▸ INSTRUCTIONS TO FOLLOW: The reply must return each line of the data exactly.

=====

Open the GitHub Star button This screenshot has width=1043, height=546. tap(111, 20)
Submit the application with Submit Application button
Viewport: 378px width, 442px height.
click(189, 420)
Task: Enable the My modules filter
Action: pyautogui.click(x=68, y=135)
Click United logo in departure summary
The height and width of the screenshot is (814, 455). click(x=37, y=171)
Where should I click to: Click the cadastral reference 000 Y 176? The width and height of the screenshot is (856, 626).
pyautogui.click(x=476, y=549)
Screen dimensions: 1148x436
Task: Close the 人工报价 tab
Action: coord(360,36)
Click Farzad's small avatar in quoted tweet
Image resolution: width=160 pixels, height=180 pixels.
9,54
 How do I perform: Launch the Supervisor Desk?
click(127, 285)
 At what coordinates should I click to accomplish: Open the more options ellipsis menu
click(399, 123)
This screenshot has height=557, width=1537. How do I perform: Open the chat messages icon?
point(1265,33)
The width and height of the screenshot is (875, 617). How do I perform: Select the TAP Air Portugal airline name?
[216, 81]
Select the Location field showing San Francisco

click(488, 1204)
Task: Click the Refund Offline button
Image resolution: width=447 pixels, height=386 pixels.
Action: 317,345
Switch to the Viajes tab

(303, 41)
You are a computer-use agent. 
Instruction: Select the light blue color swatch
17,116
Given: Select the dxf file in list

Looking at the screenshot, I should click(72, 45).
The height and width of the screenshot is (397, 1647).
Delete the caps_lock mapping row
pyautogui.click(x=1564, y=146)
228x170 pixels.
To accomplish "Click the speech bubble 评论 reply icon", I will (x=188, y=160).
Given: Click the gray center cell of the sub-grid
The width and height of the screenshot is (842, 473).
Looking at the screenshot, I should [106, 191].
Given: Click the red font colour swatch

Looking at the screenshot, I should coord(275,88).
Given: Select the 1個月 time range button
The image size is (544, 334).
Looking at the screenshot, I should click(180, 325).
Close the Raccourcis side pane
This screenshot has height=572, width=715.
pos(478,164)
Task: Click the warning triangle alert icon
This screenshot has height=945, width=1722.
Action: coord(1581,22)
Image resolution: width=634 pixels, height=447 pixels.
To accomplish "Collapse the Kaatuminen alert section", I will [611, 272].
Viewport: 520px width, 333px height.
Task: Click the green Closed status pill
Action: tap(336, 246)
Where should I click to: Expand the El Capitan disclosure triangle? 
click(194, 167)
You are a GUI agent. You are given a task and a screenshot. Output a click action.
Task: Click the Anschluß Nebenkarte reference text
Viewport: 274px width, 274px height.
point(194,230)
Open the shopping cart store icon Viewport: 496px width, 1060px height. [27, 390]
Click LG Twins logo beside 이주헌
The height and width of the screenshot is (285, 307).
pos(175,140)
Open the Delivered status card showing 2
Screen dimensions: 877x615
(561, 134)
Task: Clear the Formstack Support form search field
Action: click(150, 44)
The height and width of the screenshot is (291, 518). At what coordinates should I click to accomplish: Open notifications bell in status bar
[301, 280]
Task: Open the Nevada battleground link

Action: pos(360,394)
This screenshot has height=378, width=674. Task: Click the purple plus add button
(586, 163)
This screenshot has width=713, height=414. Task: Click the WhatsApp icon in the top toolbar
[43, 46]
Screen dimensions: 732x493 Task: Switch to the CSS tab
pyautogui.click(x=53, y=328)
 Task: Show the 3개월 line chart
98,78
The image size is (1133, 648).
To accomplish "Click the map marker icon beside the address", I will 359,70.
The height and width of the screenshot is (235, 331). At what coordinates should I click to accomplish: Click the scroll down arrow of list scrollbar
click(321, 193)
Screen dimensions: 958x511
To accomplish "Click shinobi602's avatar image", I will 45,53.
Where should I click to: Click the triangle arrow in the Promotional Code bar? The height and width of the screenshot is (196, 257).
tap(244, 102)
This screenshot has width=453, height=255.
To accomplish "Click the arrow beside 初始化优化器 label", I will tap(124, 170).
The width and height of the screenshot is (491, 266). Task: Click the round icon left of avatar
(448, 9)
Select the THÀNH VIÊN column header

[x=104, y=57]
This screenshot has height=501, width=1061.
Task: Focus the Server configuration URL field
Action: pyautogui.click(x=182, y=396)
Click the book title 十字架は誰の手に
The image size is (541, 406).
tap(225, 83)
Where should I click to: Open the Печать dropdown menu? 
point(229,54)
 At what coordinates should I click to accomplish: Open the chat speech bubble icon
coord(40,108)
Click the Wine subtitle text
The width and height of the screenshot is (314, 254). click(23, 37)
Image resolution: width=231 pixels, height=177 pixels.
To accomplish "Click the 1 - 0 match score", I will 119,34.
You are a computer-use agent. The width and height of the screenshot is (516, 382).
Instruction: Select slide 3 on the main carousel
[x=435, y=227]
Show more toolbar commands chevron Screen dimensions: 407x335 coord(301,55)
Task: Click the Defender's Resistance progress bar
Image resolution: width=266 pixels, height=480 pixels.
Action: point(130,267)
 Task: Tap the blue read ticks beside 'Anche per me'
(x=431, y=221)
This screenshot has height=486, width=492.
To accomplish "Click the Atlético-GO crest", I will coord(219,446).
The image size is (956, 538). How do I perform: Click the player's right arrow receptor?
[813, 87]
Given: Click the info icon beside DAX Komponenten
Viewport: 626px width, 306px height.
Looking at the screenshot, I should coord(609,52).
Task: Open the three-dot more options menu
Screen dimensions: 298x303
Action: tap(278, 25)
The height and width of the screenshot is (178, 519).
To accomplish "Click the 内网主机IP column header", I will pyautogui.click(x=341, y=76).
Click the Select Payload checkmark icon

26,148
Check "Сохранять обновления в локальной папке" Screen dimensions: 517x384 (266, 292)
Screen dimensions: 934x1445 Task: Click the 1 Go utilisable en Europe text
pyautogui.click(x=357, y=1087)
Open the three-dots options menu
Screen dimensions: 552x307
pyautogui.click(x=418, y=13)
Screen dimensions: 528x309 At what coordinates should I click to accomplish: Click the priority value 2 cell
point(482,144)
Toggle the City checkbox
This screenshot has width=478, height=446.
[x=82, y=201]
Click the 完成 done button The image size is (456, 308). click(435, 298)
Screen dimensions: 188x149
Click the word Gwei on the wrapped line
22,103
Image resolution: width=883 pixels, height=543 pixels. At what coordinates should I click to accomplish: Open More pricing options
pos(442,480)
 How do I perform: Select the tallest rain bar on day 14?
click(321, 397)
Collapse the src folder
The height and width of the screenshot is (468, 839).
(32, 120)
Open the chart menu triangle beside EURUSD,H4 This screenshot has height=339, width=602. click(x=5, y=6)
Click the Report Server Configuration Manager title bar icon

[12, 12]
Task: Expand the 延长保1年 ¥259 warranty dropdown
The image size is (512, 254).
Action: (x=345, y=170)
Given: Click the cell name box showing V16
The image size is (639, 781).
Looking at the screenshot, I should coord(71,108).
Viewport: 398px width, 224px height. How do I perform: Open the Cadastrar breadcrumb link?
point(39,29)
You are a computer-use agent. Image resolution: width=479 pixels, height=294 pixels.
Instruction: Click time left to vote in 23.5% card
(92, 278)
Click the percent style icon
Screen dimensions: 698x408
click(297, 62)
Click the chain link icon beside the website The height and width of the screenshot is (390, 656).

=====

▸ SOLUTION FOR THIS TASK:
Open the GitHub Star button This screenshot has width=1043, height=546. tap(111, 20)
Submit the application with Submit Application button
Viewport: 378px width, 442px height.
click(189, 420)
Task: Enable the My modules filter
Action: pyautogui.click(x=68, y=135)
Click United logo in departure summary
The height and width of the screenshot is (814, 455). click(x=37, y=171)
Where should I click to: Click the cadastral reference 000 Y 176? The width and height of the screenshot is (856, 626).
pyautogui.click(x=476, y=549)
Screen dimensions: 1148x436
Task: Close the 人工报价 tab
Action: coord(360,36)
Click Farzad's small avatar in quoted tweet
Image resolution: width=160 pixels, height=180 pixels.
9,54
 How do I perform: Launch the Supervisor Desk?
click(127, 285)
 At what coordinates should I click to accomplish: Open the more options ellipsis menu
click(399, 123)
This screenshot has height=557, width=1537. How do I perform: Open the chat messages icon?
point(1265,33)
The width and height of the screenshot is (875, 617). How do I perform: Select the TAP Air Portugal airline name?
[216, 81]
Select the Location field showing San Francisco

click(488, 1204)
Task: Click the Refund Offline button
Image resolution: width=447 pixels, height=386 pixels.
Action: 317,345
Switch to the Viajes tab

(303, 41)
You are a computer-use agent. 
Instruction: Select the light blue color swatch
17,116
Given: Select the dxf file in list

Looking at the screenshot, I should click(72, 45).
The height and width of the screenshot is (397, 1647).
Delete the caps_lock mapping row
pyautogui.click(x=1564, y=146)
228x170 pixels.
To accomplish "Click the speech bubble 评论 reply icon", I will (x=188, y=160).
Given: Click the gray center cell of the sub-grid
The width and height of the screenshot is (842, 473).
Looking at the screenshot, I should [106, 191].
Given: Click the red font colour swatch

Looking at the screenshot, I should coord(275,88).
Given: Select the 1個月 time range button
The image size is (544, 334).
Looking at the screenshot, I should click(180, 325).
Close the Raccourcis side pane
This screenshot has height=572, width=715.
pos(478,164)
Task: Click the warning triangle alert icon
This screenshot has height=945, width=1722.
Action: coord(1581,22)
Image resolution: width=634 pixels, height=447 pixels.
To accomplish "Collapse the Kaatuminen alert section", I will [611, 272].
Viewport: 520px width, 333px height.
Task: Click the green Closed status pill
Action: tap(336, 246)
Where should I click to: Expand the El Capitan disclosure triangle? 
click(194, 167)
You are a GUI agent. You are given a task and a screenshot. Output a click action.
Task: Click the Anschluß Nebenkarte reference text
Viewport: 274px width, 274px height.
point(194,230)
Open the shopping cart store icon Viewport: 496px width, 1060px height. [27, 390]
Click LG Twins logo beside 이주헌
The height and width of the screenshot is (285, 307).
pos(175,140)
Open the Delivered status card showing 2
Screen dimensions: 877x615
(561, 134)
Task: Clear the Formstack Support form search field
Action: click(150, 44)
The height and width of the screenshot is (291, 518). At what coordinates should I click to accomplish: Open notifications bell in status bar
[301, 280]
Task: Open the Nevada battleground link

Action: pos(360,394)
This screenshot has height=378, width=674. Task: Click the purple plus add button
(586, 163)
This screenshot has width=713, height=414. Task: Click the WhatsApp icon in the top toolbar
[43, 46]
Screen dimensions: 732x493 Task: Switch to the CSS tab
pyautogui.click(x=53, y=328)
 Task: Show the 3개월 line chart
98,78
The image size is (1133, 648).
To accomplish "Click the map marker icon beside the address", I will 359,70.
The height and width of the screenshot is (235, 331). At what coordinates should I click to accomplish: Click the scroll down arrow of list scrollbar
click(321, 193)
Screen dimensions: 958x511
To accomplish "Click shinobi602's avatar image", I will 45,53.
Where should I click to: Click the triangle arrow in the Promotional Code bar? The height and width of the screenshot is (196, 257).
tap(244, 102)
This screenshot has width=453, height=255.
To accomplish "Click the arrow beside 初始化优化器 label", I will tap(124, 170).
The width and height of the screenshot is (491, 266). Task: Click the round icon left of avatar
(448, 9)
Select the THÀNH VIÊN column header

[x=104, y=57]
This screenshot has height=501, width=1061.
Task: Focus the Server configuration URL field
Action: pyautogui.click(x=182, y=396)
Click the book title 十字架は誰の手に
The image size is (541, 406).
tap(225, 83)
Where should I click to: Open the Печать dropdown menu? 
point(229,54)
 At what coordinates should I click to accomplish: Open the chat speech bubble icon
coord(40,108)
Click the Wine subtitle text
The width and height of the screenshot is (314, 254). click(23, 37)
Image resolution: width=231 pixels, height=177 pixels.
To accomplish "Click the 1 - 0 match score", I will 119,34.
You are a computer-use agent. The width and height of the screenshot is (516, 382).
Instruction: Select slide 3 on the main carousel
[x=435, y=227]
Show more toolbar commands chevron Screen dimensions: 407x335 coord(301,55)
Task: Click the Defender's Resistance progress bar
Image resolution: width=266 pixels, height=480 pixels.
Action: point(130,267)
 Task: Tap the blue read ticks beside 'Anche per me'
(x=431, y=221)
This screenshot has height=486, width=492.
To accomplish "Click the Atlético-GO crest", I will coord(219,446).
The image size is (956, 538). How do I perform: Click the player's right arrow receptor?
[813, 87]
Given: Click the info icon beside DAX Komponenten
Viewport: 626px width, 306px height.
Looking at the screenshot, I should coord(609,52).
Task: Open the three-dot more options menu
Screen dimensions: 298x303
Action: tap(278, 25)
The height and width of the screenshot is (178, 519).
To accomplish "Click the 内网主机IP column header", I will pyautogui.click(x=341, y=76).
Click the Select Payload checkmark icon

26,148
Check "Сохранять обновления в локальной папке" Screen dimensions: 517x384 (266, 292)
Screen dimensions: 934x1445 Task: Click the 1 Go utilisable en Europe text
pyautogui.click(x=357, y=1087)
Open the three-dots options menu
Screen dimensions: 552x307
pyautogui.click(x=418, y=13)
Screen dimensions: 528x309 At what coordinates should I click to accomplish: Click the priority value 2 cell
point(482,144)
Toggle the City checkbox
This screenshot has width=478, height=446.
[x=82, y=201]
Click the 完成 done button The image size is (456, 308). click(435, 298)
Screen dimensions: 188x149
Click the word Gwei on the wrapped line
22,103
Image resolution: width=883 pixels, height=543 pixels. At what coordinates should I click to accomplish: Open More pricing options
pos(442,480)
 How do I perform: Select the tallest rain bar on day 14?
click(321, 397)
Collapse the src folder
The height and width of the screenshot is (468, 839).
(32, 120)
Open the chart menu triangle beside EURUSD,H4 This screenshot has height=339, width=602. click(x=5, y=6)
Click the Report Server Configuration Manager title bar icon

[12, 12]
Task: Expand the 延长保1年 ¥259 warranty dropdown
The image size is (512, 254).
Action: (x=345, y=170)
Given: Click the cell name box showing V16
The image size is (639, 781).
Looking at the screenshot, I should coord(71,108).
Viewport: 398px width, 224px height. How do I perform: Open the Cadastrar breadcrumb link?
point(39,29)
You are a computer-use agent. Image resolution: width=479 pixels, height=294 pixels.
Instruction: Click time left to vote in 23.5% card
(92, 278)
Click the percent style icon
Screen dimensions: 698x408
click(297, 62)
Click the chain link icon beside the website The height and width of the screenshot is (390, 656).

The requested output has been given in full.